実施課題: 「Click the red Local Government legend icon」を含む行から資料の最後の行までを、「USD」を「EUR」に置き換えて書き直すこと。ほかは一切変えず、画像は解答に含めない。

<<<<

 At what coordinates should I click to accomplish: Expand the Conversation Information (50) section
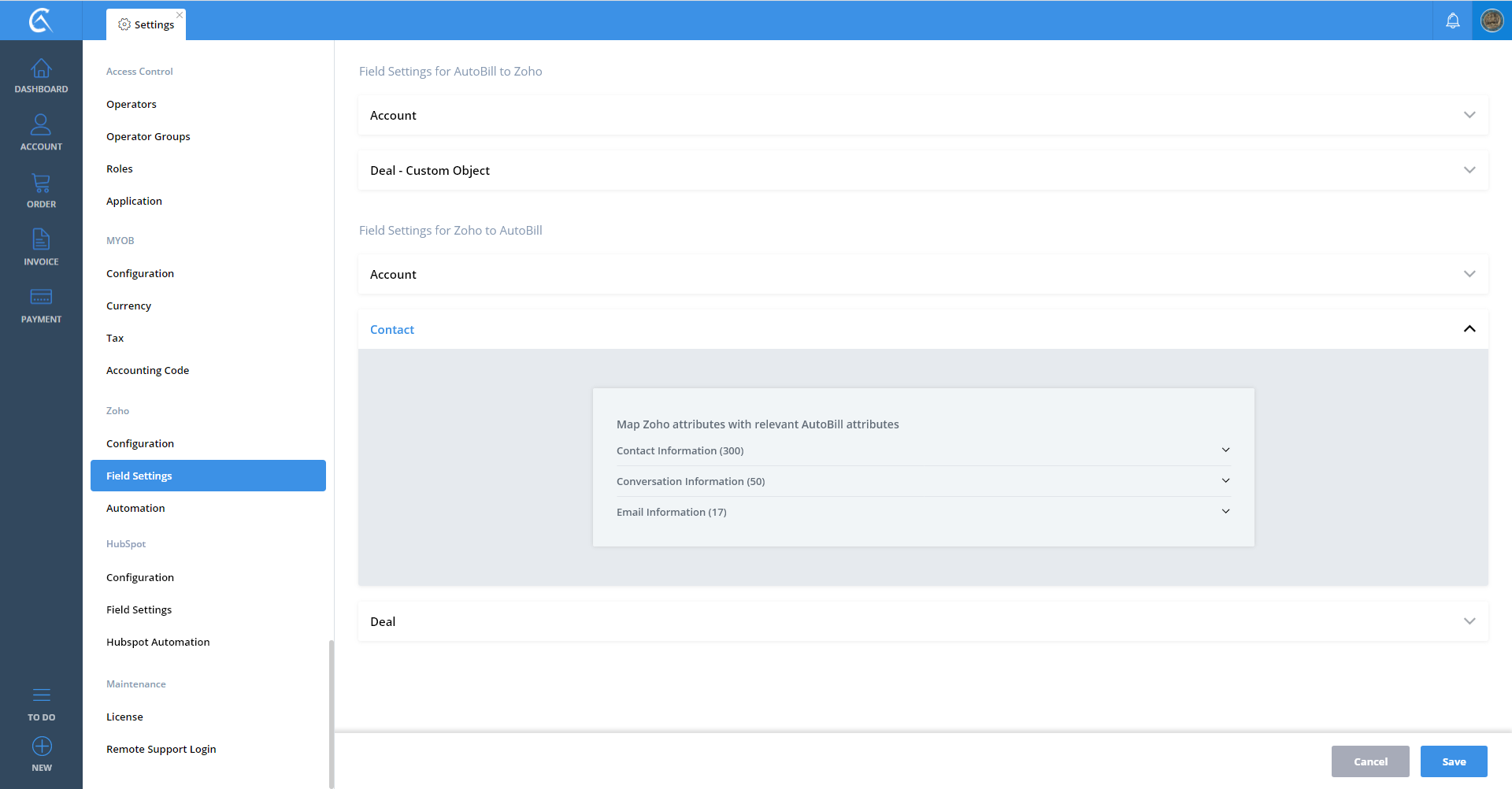[1225, 481]
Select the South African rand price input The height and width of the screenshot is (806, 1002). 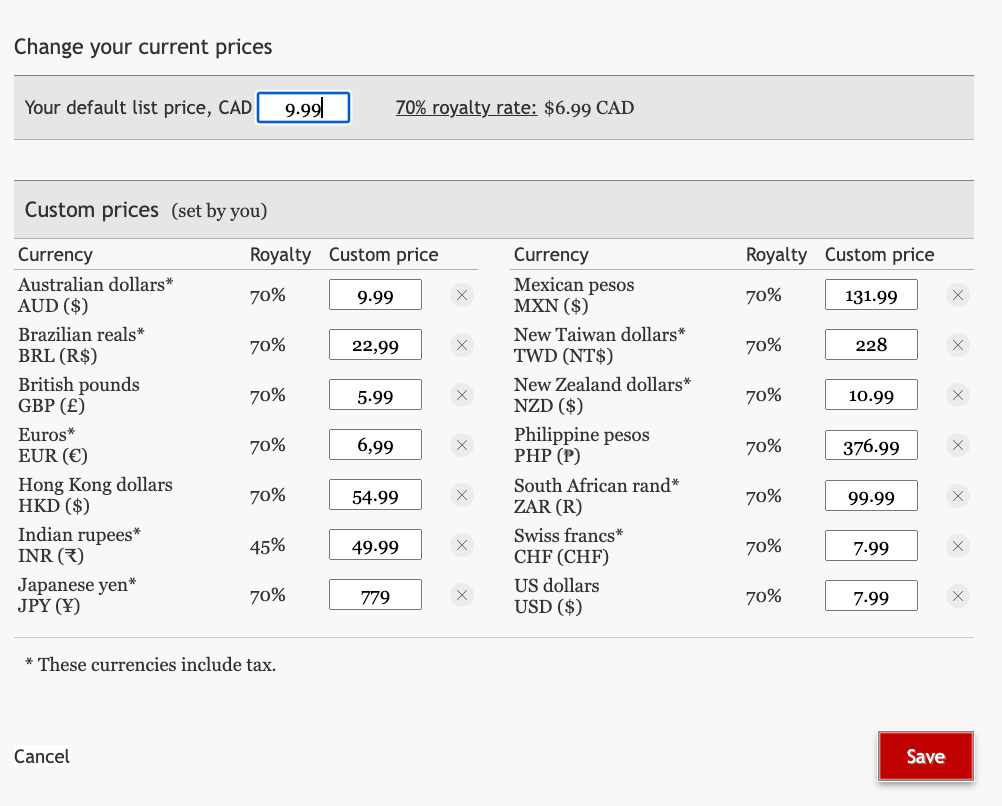click(x=871, y=496)

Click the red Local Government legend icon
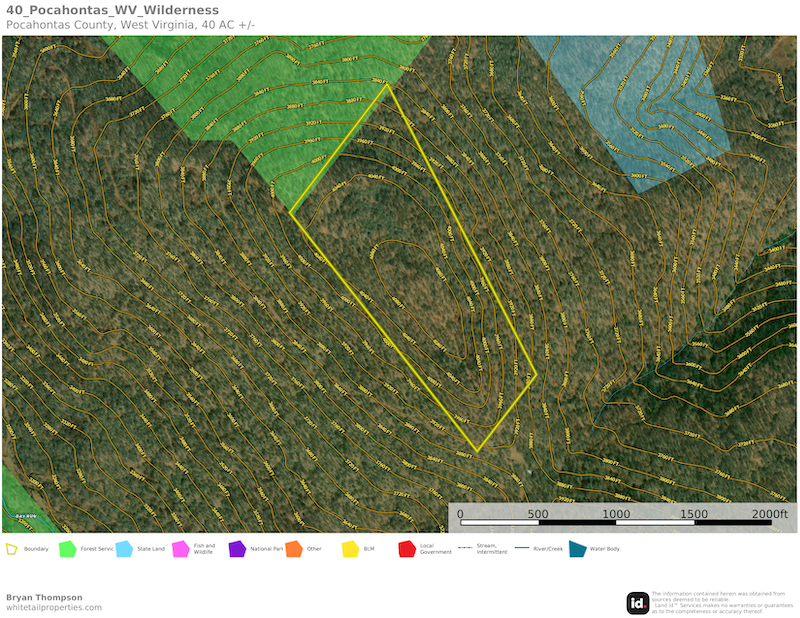coord(406,549)
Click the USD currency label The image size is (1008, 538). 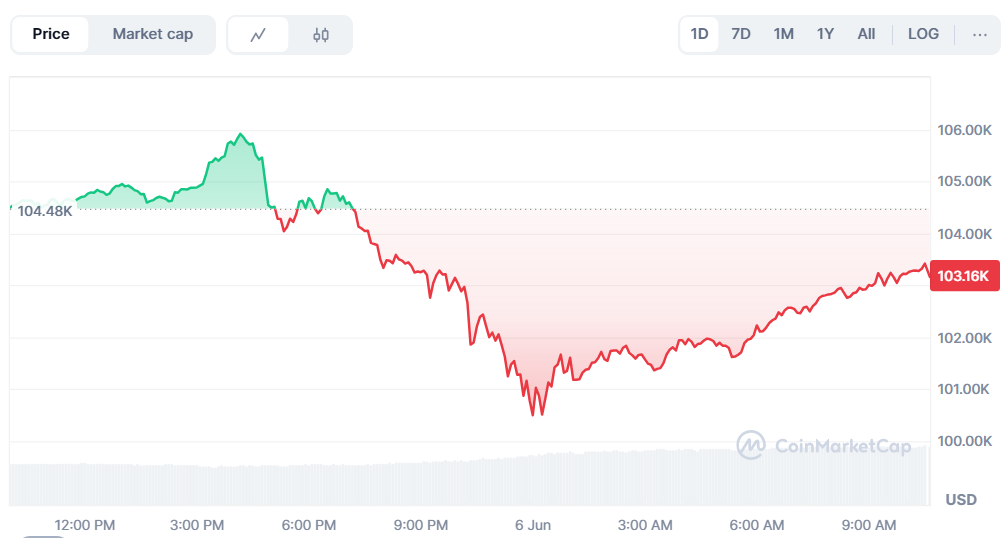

>>>>

演習結果:
Click the red Local Government legend icon
coord(406,549)
Click the EUR currency label The image size is (1008, 538). 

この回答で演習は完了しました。